Nouvelle Calédonie : Un an après de violents incidents, la Kanaky toujours en colère
Il y a un an jour pour jour, Nouméa s’embrasait. Le feu de la colère grondait depuis longtemps, alimenté par des décennies de mépris, d’injustices sociales, de promesses trahies. Le 13 mai 2024, c’est la jeunesse océanienne, celle des quartiers populaires, abandonnée aux marges du « développement », qui s’est levée. Elle n’a pas demandé la permission. Elle a crié ce que les salons feutrés de Paris refusent encore d’entendre : la Kanaky veut choisir son destin.
Un an après, que reste-t-il ? Quatorze morts. Des familles endeuillées. Des plaies béantes, que ni le silence du pouvoir colonial, ni les rustines économiques posées à la va-vite ne peuvent refermer. On applaudit un « accord économique » comme si quelques milliards suffisaient à faire taire l’exigence de justice. Mais où est l’accord politique ? Où est la reconnaissance pleine et entière du peuple kanak, de sa souveraineté, de sa mémoire blessée ?

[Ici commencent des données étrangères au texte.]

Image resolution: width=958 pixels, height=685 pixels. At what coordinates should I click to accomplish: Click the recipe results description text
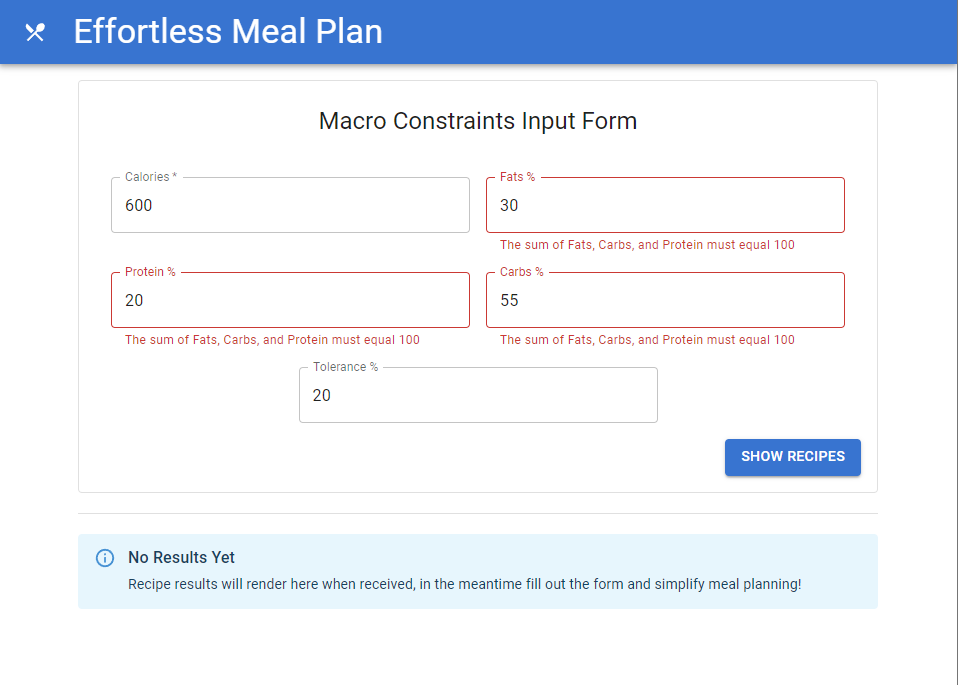[x=464, y=584]
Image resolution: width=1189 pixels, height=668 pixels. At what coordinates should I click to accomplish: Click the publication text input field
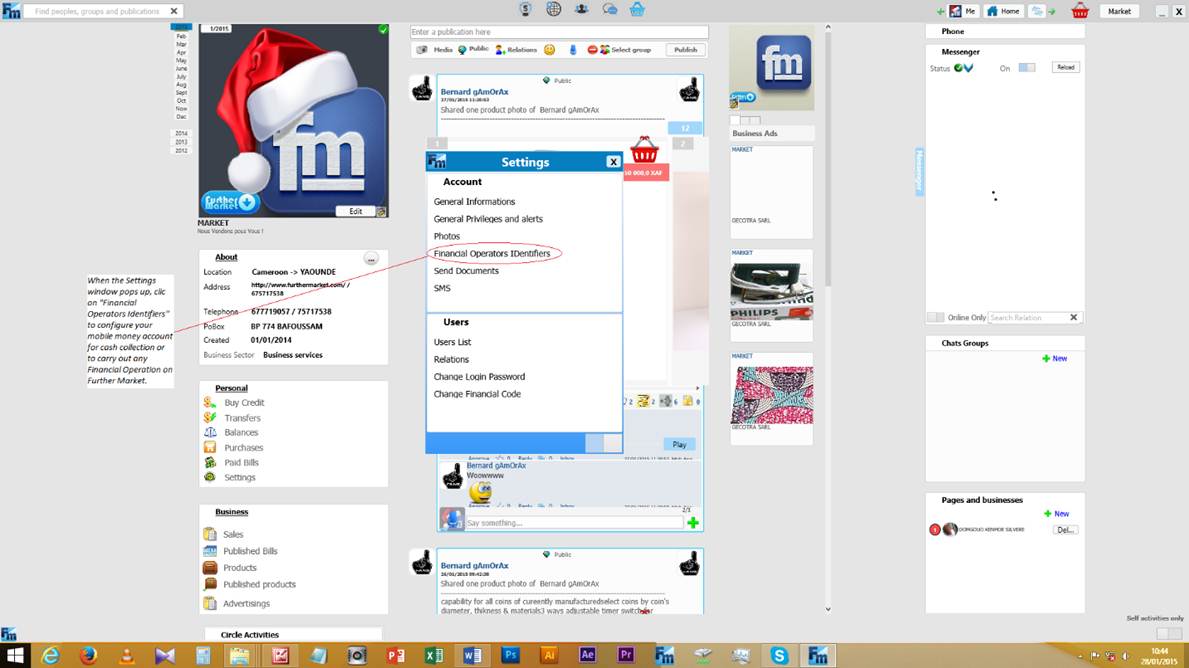pyautogui.click(x=559, y=32)
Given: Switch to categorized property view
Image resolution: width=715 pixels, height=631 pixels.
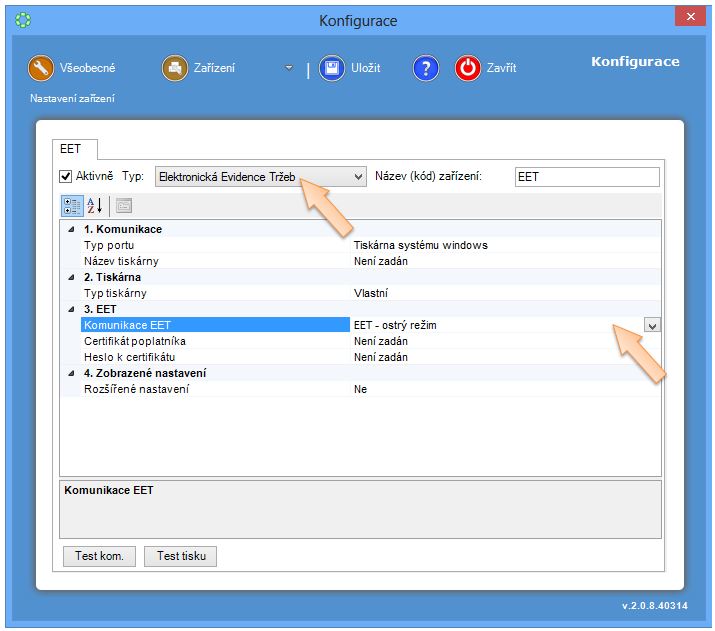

La vérité, c’est que Paris continue de jouer la montre. On feint le dialogue, mais on impose, à coups de réformes unilatérales, la pérennisation d’un corps électoral injuste, verrouillant toute expression démocratique réelle. On enterre méthodiquement l’esprit de Nouméa, on piétine les acquis de 30 ans de lutte. La réforme du corps électoral, rejetée par les indépendantistes, est le bras armé d’un coup de force institutionnel. Les Kanaks ? Encore et toujours minorés sur leur propre terre.
Le pouvoir ne veut pas voir que derrière la révolte, il y avait un cri. Un cri d’alarme, un cri de dignité. Et ce cri, aujourd’hui encore, résonne dans les vallées de la Grande Terre, sur les plages des Loyauté, dans les yeux d’une jeunesse sans avenir qu’on condamne à l’errance ou à l’exil.
Pendant ce temps, Emmanuel Macron et Manuel Valls orchestrent l’enlisement. Ils prétendent « autonomiser« , tout en renforçant la dépendance. Ils consultent sans écouter. Ils parlent de « consensus » quand ils imposent. Ce n’est pas de dialogue qu’il s’agit, c’est d’un monologue colonial, où les plus virulents anti-indépendantistes ont droit de veto sur tout.
Les émeutes ne sont pas venues de nulle part. Elles sont le fruit amer de décennies d’humiliation, d’inégalités structurelles, d’un État qui refuse de reconnaître la réalité d’un peuple colonisé. Tant que cette vérité ne sera pas regardée en face, la Kanaky restera une poudrière. Le calme actuel n’est qu’un répit.
Et pendant que le pouvoir ferme les yeux, la société s’effondre. Santé à l’agonie, éducation sous-financée, exode des personnels, presse étranglée… Qui se soucie de la survie de nos services publics ? Certainement pas ceux qui, à Paris, marchandent notre destin comme une ligne de budget.
La presse, elle aussi, est en état d’urgence. Étranglée financièrement, menacée de disparition, elle laisse le champ libre aux rumeurs, à la manipulation. Quand la parole libre meurt, c’est la démocratie qu’on étouffe.
Mais nous n’oublierons pas. Le 13 mai n’est pas une date noire. C’est une date rouge. Rouge de colère, rouge de sang, rouge d’espoir aussi. Car au cœur des flammes, une certitude est née : notre jeunesse n’est pas soumise. Elle se lève, elle lutte, elle rêve encore de liberté. Kanaky n’est pas morte. Elle attend son heure.